§ EXERCISE INSTRUCTIONS:
Images are to be left out; everything else in the records gets copied exactly.

# # # #

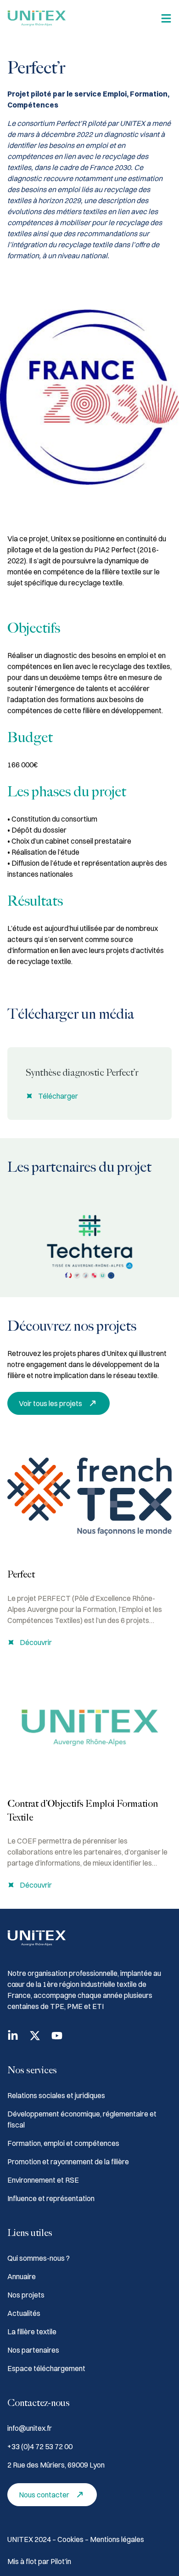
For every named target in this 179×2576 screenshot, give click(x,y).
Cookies (71, 2539)
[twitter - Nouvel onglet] (34, 2035)
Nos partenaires (33, 2350)
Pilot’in (60, 2561)
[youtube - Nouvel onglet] (56, 2035)
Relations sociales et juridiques (56, 2095)
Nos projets (26, 2294)
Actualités (23, 2313)
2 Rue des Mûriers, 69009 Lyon (56, 2464)
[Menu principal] (166, 18)
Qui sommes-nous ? (38, 2258)
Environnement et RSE (43, 2179)
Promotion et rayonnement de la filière (68, 2161)
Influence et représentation (51, 2198)
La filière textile (31, 2331)
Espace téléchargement (46, 2368)
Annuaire (21, 2276)
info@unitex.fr (29, 2428)
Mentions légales (117, 2539)
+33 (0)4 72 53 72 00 (40, 2446)
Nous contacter (44, 2494)
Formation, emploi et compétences (63, 2143)
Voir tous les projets (50, 1403)
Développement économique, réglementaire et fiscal (82, 2119)
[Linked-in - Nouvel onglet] (12, 2035)
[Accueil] (36, 18)
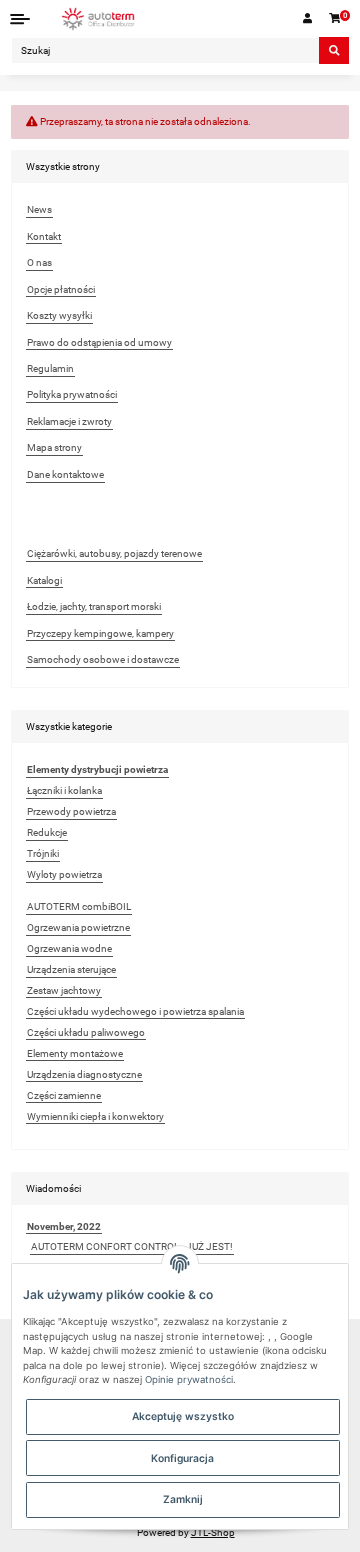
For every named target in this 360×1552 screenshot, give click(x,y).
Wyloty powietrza (64, 874)
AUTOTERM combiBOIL (79, 906)
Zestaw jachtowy (64, 990)
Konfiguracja (182, 1458)
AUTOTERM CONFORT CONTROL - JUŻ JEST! (132, 1246)
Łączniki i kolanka (64, 790)
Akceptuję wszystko (183, 1416)
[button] (308, 18)
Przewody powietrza (71, 811)
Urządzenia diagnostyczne (84, 1074)
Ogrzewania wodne (69, 948)
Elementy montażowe (75, 1053)
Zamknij (183, 1499)
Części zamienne (64, 1095)
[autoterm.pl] (98, 19)
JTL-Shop (213, 1532)
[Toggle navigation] (20, 18)
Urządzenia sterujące (71, 969)
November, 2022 (64, 1226)
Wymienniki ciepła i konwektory (95, 1116)
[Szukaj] (334, 50)
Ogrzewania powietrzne (78, 927)
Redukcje (47, 832)
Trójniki (43, 853)
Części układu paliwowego (86, 1032)
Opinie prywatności (189, 1379)
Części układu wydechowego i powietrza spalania (135, 1011)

# # # #

§ OUTPUT OF THE TASK:
For every named target in this 179×2576 screenshot, give click(x,y).
Cookies (71, 2539)
[twitter - Nouvel onglet] (34, 2035)
Nos partenaires (33, 2350)
Pilot’in (60, 2561)
[youtube - Nouvel onglet] (56, 2035)
Relations sociales et juridiques (56, 2095)
Nos projets (26, 2294)
Actualités (23, 2313)
2 Rue des Mûriers, 69009 Lyon (56, 2464)
[Menu principal] (166, 18)
Qui sommes-nous ? (38, 2258)
Environnement et RSE (43, 2179)
Promotion et rayonnement de la filière (68, 2161)
Influence et représentation (51, 2198)
La filière textile (31, 2331)
Espace téléchargement (46, 2368)
Annuaire (21, 2276)
info@unitex.fr (29, 2428)
Mentions légales (117, 2539)
+33 (0)4 72 53 72 00 (40, 2446)
Nous contacter (44, 2494)
Formation, emploi et compétences (63, 2143)
Voir tous les projets (50, 1403)
Développement économique, réglementaire et fiscal (82, 2119)
[Linked-in - Nouvel onglet] (12, 2035)
[Accueil] (36, 18)
For every named target in this 360×1552 screenshot, give click(x,y).
Wyloty powietrza (64, 874)
AUTOTERM combiBOIL (79, 906)
Zestaw jachtowy (64, 990)
Konfiguracja (182, 1458)
AUTOTERM CONFORT CONTROL - JUŻ JEST! (132, 1246)
Łączniki i kolanka (64, 790)
Akceptuję wszystko (183, 1416)
[button] (308, 18)
Przewody powietrza (71, 811)
Urządzenia diagnostyczne (84, 1074)
Ogrzewania wodne (69, 948)
Elementy montażowe (75, 1053)
Zamknij (183, 1499)
Części zamienne (64, 1095)
[autoterm.pl] (98, 19)
JTL-Shop (213, 1532)
[Toggle navigation] (20, 18)
Urządzenia sterujące (71, 969)
November, 2022 (64, 1226)
Wymienniki ciepła i konwektory (95, 1116)
[Szukaj] (334, 50)
Ogrzewania powietrzne (78, 927)
Redukcje (47, 832)
Trójniki (43, 853)
Części układu paliwowego (86, 1032)
Opinie prywatności (189, 1379)
Części układu wydechowego i powietrza spalania (135, 1011)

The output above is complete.